Preferred Networks discussed its home cleaning robots at the GPU Technology Conference.
by Scott Martin

The robot rolls up to a towel, drops an arm to grasp it and then scoots along to release it in a laundry bin. It zips up to pens scattered across the floor to grab and then places them into a box.

Take a break, Roomba. Preferred Networks has been developing this home cleaning robot since early last year, and it’s moving us closer to a reality of robots as home helpers.

The company’s goal is to create intuitive and interactive personal robots capable of multiple tasks. It aims to launch them for consumers in Japan by 2023 and would like to be in the U.S. after that..

Tokyo-based Preferred Networks — Japan’s largest startup by valuation — this week discussed its home cleaning robot aimed at consumers at the GPU Technology Conference.

And it’s got skills.

The Preferred Networks home robot can take cleaning commands, understand hand gestures and recognize more than 300 objects.

It can map locations of objects in a room using object detection from convolutional neural networks the company developed. Plus, it can place items back where they belong and even tell forgetful humans where objects are located.
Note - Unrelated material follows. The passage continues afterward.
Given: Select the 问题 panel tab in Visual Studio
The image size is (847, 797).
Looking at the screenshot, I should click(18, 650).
“We’re focusing on personal robots, allowing the robots to work in a home environment or maybe an office environment or maybe some restaurants or bars,” said Jun Hatori, a software engineer at Preferred Networks.
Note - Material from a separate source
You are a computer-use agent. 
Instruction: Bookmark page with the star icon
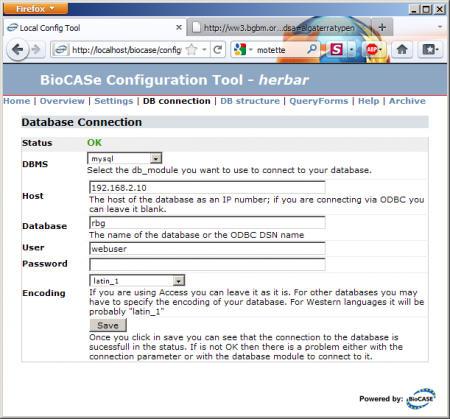[x=191, y=50]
The robots were built on Toyota’s HSR platform for robotics and runs with a computer with NVIDIA GeForce GTX 1080 Ti.


Beefy Vision Brains

Its robot packs powerful object detection. The developers used the Open Images Detection Dataset Version 4, which included 1.7 million annotated images with 12 million bounding boxes.

Its base convolutional neural network model was trained using 512 NVIDIA V100 GPUs and won second prize at the Google AI Open Images Challenge in the object detection track in 2018.
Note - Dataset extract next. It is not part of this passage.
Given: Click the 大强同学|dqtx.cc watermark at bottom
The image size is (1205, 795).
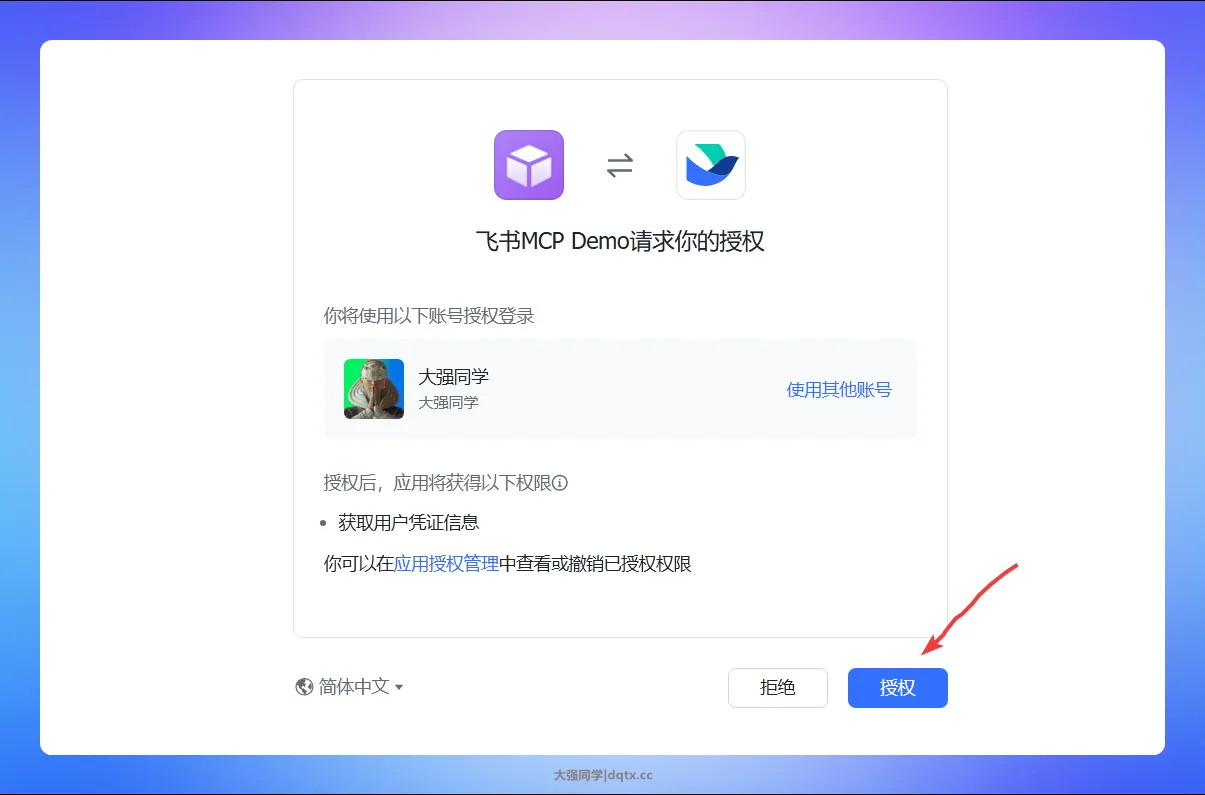Looking at the screenshot, I should point(603,775).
But it still has training to do.

For that, they use the same  512 NVIDIA GPU cluster used in the Google competition — whose nodes are interconnected by Mellanox technology. For object detection, they use the ImageNet dataset. They collected domain-specific data for the robot’s room setting and the objects, which were used to do the data tuning on top of the base network.

“We only support 300 objects so far, and that’s not enough. The system needs to be able to recognize almost everything at home,” said Hatori.

Chatty Plus Helpful

The Preferred Networks robot can speak a reply to many commands. It can connect a human command to objects mapped out in a room as well. For example, the system can map a spoken question like “Where is the striped shirt?” and tell the user where it’s located in the room.

Developers have encoded the spoken commands with LSTM and mapped them to real-world objects in the mapped room.

The system combines language interpretation with gesture. Users can point to a location in the room and give a command like “put that there.” Then the system can incorporate the user’s gesture with the spoken command.

It’s just the start.

“We’d like to do more than the simple tidying up, probably much more — some other kinds of home chores as well,” Hatori said.